Just because this is a carefully crafted PR message doesn’t make it untrue. In a time when many companies are seemingly floundering for direction and wrestling with what to do in the face of a dramatically changing healthcare landscape, Ishrak has identified a clear path forward that—on paper at least—looks like a sustainable plan for growth.
He has been vocal, for instance, about the importance of emerging markets to Medtronic’s future, predicting in a 2012 interview with Fortune that they would be “the most important” driver of the business. Ishrak has also candidly admitted that establishing a foothold in and understanding the needs of emerging markets has been more challenging than expected.
The new entity, Medtronic plc, will generate $3.8 billion in emerging markets, substantially increasing Medtronic’s global footprint and reach. Ishrak added during the call that the company believes it “can sustain double-digit growth over an extended period of time” in emerging markets.
Ishrak has also expressed interest in R&D and innovation. Thanks to the increased cash flow and the ability to flexibly deploy that money as a result of the acquisition, Medtronic has pledged to invest $10 billion in technological innovation and R&D over the next decade, primarily in the United States.
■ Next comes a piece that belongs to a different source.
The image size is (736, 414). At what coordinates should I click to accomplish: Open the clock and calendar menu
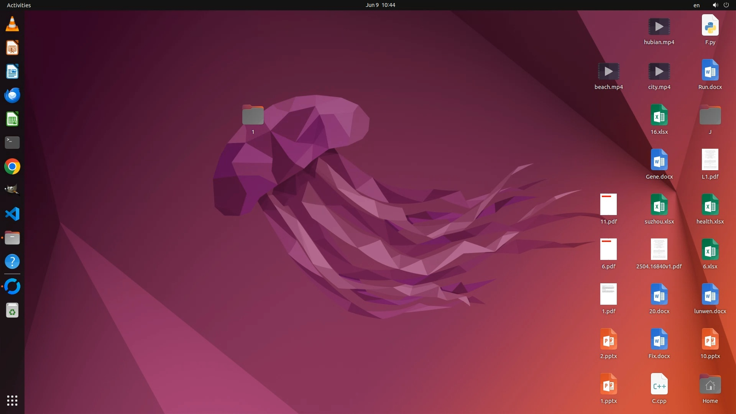[x=380, y=5]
But perhaps the most notable strategic benefit to this medtech takeover is that it accelerates Medtronic's transformation into an integrated healthcare company. To better compete in the dawning age of value-based healthcare, Ishrak has methodically been establishing the foundation on which to build a healthcare powerhouse capable of delivering a range of solutions across the continuum of care.
The acquisition of Cardiocom last year, for example, brought a “developer and provider of integrated telehealth and patient services for the management of chronic diseases” into Medtronic’s fold. More indicative of Ishrak’s master plan, however, was the formation last year of Medtronic Hospital Solutions, a new business unit established to improve hospital operational efficiency through service offerings. As its first venture, the business partnered with several European hospitals to manage their cath labs.
Moving forward, the complementary nature of Covidien’s product portfolio will undoubtedly extend Medtronic’s reach beyond its therapeutic sweet spot in the postacute setting, allowing it to further secure a strong position in the hospital.
And it seems as though Ishrak and his team is already eyeing the OR as its next target for partnership opportunities. During the analyst call, he expressed enthusiasm from both Medtronic and Covidien for the untapped opportunities in the OR market and noted that such ventures could motivate future acquisitions. However, he emphasized that no specific plans were underway just yet.
This ability to facilitate hospital efficiency will, in turn, provide a value proposition that’s going to be tough to beat, according to Ishrak—and most would probably agree. “Now, with our collective financial strength, [we can] go in [to hospitals] and come up with innovative long-term contracts and some element of the risk sharing,” he said during the call. “There won't be too many other partners or companies out there in healthcare who can come up with proposals such as this. We're optimistic about what we can do.”
As he should be. Because if Medtronic doesn’t bungle the integration, the combined company could be a formidable force potentially capable of giving Johnson & Johnson a run for its money.
So, yes, the primary drivers of this landmark deal appear to be tax savings and increased cash flow. But this deal is about much more than just a cash grab; Ishrak’s charting a course for Medtronic that will likely keep it afloat in the choppy, uncharted waters of outcomes-based healthcare while some unprepared or inflexible competitors may soon find themselves on a sinking ship.